Backdoor Roth IRAs – A Sophisticated Yet Simple Retirement Planning Strategy

Jonathan Dunham, CFP®

Roth IRAs are one of, if not the most, powerful retirement vehicles available. The power comes from the tax-free growth, which allows you to withdraw the funds in retirement without any tax consequences. Sound too good to be true? The answer depends on your modified adjusted gross income (MAGI), which can be calculated by adding your adjusted gross income (AGI) plus certain deductions and tax-exempt interest. For 2020, if you are single with MAGI greater than $124,000 or married filing jointly and with MAGI greater than $196,000, your Roth IRA contribution limit is either phased out or eliminated. However, if you fall into either of those categories, don’t fret! In this article we’ll introduce a sophisticated planning technique that allows high income earners (and their spouses) to legally avoid the income limitations on Roth contributions by making a Backdoor Roth Contribution.
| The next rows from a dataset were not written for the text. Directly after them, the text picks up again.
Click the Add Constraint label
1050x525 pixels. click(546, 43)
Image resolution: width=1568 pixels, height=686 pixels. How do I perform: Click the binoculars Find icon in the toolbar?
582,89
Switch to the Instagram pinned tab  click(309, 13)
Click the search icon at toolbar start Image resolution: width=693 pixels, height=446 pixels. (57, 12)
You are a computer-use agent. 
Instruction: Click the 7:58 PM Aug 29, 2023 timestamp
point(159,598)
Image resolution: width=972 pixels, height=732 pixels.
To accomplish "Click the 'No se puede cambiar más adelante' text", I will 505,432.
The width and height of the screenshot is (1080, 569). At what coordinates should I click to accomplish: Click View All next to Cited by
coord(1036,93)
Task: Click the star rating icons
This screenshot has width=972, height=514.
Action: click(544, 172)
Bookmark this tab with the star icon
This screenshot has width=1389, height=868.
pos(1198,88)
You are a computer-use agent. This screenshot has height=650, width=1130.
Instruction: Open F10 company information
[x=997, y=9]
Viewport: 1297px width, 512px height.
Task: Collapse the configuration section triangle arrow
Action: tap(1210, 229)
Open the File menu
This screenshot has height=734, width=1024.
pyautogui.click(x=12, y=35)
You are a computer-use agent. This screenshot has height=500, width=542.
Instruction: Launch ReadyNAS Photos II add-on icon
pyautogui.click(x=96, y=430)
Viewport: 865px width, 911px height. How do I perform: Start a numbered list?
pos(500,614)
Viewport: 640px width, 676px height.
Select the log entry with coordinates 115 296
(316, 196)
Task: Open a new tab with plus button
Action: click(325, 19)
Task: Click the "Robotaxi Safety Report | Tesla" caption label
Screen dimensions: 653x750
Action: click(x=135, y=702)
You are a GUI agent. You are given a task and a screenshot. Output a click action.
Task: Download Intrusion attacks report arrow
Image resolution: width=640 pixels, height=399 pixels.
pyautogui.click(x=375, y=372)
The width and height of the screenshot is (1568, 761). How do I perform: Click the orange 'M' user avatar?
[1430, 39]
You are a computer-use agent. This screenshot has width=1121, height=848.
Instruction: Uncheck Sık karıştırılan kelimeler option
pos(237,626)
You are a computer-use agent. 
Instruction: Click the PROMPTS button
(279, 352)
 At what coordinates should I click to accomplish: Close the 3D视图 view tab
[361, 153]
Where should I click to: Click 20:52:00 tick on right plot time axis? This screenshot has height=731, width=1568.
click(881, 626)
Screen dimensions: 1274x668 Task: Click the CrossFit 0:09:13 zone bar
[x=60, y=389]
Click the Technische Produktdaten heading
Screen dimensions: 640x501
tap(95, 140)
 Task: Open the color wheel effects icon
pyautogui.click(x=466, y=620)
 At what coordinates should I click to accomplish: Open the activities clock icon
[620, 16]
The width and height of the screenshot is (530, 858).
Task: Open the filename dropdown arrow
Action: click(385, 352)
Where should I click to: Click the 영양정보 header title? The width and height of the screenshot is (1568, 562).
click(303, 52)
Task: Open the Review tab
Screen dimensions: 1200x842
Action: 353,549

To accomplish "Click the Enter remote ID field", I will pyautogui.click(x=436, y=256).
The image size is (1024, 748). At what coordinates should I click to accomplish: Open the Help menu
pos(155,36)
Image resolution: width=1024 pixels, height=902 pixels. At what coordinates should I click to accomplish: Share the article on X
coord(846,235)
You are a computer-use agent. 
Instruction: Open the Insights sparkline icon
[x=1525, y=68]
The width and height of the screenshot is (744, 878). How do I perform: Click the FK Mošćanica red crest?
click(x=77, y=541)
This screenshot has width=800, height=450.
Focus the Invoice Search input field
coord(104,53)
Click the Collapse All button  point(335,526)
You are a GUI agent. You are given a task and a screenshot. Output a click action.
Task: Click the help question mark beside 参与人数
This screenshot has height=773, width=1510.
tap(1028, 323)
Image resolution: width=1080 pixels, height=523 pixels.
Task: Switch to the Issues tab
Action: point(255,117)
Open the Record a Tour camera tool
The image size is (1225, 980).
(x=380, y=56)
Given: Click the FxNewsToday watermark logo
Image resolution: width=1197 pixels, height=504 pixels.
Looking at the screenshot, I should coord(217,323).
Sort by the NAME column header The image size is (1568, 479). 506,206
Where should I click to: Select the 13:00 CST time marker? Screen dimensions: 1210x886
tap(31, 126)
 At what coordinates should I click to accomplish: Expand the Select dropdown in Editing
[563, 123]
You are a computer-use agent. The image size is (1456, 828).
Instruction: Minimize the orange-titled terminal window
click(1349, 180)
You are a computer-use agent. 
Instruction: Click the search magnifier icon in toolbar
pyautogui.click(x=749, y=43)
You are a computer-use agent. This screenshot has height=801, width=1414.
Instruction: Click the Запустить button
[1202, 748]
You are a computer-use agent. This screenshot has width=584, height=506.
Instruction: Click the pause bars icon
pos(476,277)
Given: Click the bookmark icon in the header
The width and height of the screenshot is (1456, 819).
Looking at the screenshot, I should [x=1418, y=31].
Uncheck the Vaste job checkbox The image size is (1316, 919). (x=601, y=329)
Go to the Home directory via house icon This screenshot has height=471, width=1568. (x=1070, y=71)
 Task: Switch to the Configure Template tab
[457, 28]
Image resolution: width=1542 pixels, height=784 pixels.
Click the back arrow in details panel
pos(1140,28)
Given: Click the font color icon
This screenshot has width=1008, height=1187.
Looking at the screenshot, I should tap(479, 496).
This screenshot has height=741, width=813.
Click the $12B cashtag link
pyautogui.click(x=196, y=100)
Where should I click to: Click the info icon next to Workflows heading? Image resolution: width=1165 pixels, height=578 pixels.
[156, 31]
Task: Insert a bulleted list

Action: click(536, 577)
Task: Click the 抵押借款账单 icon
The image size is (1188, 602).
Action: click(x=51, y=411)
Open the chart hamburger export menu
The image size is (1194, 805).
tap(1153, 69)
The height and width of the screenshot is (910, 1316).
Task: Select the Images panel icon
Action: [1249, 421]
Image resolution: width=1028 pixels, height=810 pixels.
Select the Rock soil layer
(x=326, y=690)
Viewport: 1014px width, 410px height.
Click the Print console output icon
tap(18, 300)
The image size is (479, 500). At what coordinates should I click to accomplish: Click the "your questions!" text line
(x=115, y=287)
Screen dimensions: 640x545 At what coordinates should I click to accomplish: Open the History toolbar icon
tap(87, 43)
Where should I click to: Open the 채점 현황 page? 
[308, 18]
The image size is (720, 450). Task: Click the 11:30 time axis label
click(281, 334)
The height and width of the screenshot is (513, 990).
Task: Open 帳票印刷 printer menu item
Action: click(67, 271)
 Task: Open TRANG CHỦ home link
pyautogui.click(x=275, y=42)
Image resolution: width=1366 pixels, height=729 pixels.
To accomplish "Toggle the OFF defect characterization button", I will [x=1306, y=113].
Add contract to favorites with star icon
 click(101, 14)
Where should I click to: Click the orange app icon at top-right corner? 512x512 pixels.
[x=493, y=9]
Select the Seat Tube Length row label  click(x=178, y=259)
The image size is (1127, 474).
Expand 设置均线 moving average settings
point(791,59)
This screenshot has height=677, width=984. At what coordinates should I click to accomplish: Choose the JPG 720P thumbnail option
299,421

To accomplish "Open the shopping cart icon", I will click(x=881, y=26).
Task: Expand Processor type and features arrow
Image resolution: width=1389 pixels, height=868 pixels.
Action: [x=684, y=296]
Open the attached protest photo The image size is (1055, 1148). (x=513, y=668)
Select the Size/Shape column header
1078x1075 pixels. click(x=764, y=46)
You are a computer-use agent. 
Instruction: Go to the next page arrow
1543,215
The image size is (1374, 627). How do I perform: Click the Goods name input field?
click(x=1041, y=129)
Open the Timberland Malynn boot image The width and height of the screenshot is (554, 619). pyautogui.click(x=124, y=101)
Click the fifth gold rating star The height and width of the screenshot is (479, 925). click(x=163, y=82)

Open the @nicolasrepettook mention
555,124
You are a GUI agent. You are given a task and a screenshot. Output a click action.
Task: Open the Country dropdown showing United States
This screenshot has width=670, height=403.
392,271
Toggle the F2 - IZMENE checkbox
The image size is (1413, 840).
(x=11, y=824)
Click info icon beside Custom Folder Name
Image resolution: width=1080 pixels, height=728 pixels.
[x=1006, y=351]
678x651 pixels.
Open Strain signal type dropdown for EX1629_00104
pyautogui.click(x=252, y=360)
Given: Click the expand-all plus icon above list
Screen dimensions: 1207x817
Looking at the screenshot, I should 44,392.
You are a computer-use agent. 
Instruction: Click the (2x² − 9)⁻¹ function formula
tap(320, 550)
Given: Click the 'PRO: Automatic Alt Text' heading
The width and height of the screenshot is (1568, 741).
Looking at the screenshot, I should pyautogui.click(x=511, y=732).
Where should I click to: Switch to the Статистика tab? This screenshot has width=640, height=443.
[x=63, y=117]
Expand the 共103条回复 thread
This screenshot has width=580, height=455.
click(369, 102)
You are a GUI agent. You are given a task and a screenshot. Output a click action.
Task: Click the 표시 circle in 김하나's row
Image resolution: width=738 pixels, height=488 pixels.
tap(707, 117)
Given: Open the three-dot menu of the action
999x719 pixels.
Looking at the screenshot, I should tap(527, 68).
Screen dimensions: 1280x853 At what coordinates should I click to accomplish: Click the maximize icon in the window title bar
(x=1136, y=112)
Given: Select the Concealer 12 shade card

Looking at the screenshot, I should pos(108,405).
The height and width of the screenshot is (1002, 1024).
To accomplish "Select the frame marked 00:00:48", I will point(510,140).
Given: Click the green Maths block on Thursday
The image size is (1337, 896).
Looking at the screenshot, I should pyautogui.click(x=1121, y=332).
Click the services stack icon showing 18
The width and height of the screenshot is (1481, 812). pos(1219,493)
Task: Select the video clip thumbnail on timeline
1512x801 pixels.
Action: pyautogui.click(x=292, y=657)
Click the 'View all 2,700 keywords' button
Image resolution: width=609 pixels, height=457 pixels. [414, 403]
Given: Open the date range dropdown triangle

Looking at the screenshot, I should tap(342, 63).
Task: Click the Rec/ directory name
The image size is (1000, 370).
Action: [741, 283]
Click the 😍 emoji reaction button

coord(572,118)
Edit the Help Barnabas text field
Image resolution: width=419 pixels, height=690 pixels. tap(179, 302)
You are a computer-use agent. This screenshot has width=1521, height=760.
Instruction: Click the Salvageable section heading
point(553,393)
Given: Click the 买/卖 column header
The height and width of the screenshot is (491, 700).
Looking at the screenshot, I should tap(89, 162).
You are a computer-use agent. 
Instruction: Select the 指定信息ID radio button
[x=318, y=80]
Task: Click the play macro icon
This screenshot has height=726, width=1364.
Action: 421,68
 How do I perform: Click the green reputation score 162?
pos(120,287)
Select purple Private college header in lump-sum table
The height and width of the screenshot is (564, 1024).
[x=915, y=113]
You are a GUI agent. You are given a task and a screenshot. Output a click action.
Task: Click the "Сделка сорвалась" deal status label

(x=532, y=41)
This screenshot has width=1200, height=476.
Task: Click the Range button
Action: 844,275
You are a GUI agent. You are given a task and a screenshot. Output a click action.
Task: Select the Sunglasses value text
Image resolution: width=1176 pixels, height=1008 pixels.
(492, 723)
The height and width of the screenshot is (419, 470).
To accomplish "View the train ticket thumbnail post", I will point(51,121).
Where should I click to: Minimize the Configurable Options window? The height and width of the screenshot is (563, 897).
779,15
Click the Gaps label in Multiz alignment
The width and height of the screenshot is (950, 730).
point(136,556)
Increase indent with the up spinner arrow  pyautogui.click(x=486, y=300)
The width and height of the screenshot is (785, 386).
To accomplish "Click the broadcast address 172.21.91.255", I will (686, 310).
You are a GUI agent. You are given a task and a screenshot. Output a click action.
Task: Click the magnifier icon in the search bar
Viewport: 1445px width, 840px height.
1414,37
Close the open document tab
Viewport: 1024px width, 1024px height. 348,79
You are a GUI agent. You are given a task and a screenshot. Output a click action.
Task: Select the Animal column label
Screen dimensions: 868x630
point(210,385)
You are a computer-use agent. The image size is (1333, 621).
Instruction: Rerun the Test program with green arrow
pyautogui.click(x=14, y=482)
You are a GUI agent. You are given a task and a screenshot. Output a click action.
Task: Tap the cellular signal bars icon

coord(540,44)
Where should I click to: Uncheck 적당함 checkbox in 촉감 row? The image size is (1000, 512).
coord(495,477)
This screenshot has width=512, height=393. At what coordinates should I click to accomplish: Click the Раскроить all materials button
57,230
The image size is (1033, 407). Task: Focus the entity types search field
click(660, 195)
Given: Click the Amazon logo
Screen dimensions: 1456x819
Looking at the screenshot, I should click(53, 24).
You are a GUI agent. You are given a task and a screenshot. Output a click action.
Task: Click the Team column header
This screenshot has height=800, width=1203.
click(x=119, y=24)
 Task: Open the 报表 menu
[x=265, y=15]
How do I make a Backdoor Roth contribution?
If you’ve made it this far, you’re probably anxious to find out. Once you’ve determined that you can’t contribute directly to a Roth (due to income limits) and confirmed you don’t have another type of IRA, making the contribution is quite simple. Here are the steps:

  1. Open two accounts: a Traditional IRA and Roth IRA account
  2. Make a non-deductible (this is key!) contribution to your Traditional IRA
    1. The 2020 contribution limit is $6,000. If you’re age 50 or over you can make an additional $1,000 contribution, bringing the total to $7,000
    2. You have up until the tax filing deadline (typically April 15th) to make IRA and Roth IRA contributions for the prior tax year, so if you didn’t do a Backdoor Roth for 2019 you can make two contributions in 2020. Under the CARES Act, the deadline for 2020 has been moved to July 15th
    3. Be sure to file a Form 8606 with your tax return
  3. Once the non-deductible IRA contribution is complete, transfer the cash from your Traditional IRA to your Roth IRA (known as a Roth Conversion)
  4. Invest the funds appropriately based on your time-horizon, risk tolerance and goals
  5. Watch it grow and enjoy tax-free withdrawals in retirement

So what’s the catch?
The only other way to fund a Roth IRA is by converting an existing IRA into a Roth IRA. There is no income limit for this transaction. If you currently have a Traditional, Rollover, or SEP IRA, however, you may have some taxable income when you convert the non-deductible IRA. For this reason, Backdoor Roth Contributions are less beneficial if you have existing regular IRAs, but should still be considered. If there’s a non-working spouse or a spouse without a regular IRA in the picture, they can still get the full benefit without taxable income for their contribution.

What else should I know?
The SECURE Act of 2019 brought about several provisions that make Roth IRAs even more favorable than their tax-deferred counterparts. One of the provisions eliminated the maximum age for contributing to Roth IRAs. Provided you have earned income, now anyone with wages can do a Backdoor Roth Contribution. This is a great benefit if you’re still working and want to boost your retirement savings.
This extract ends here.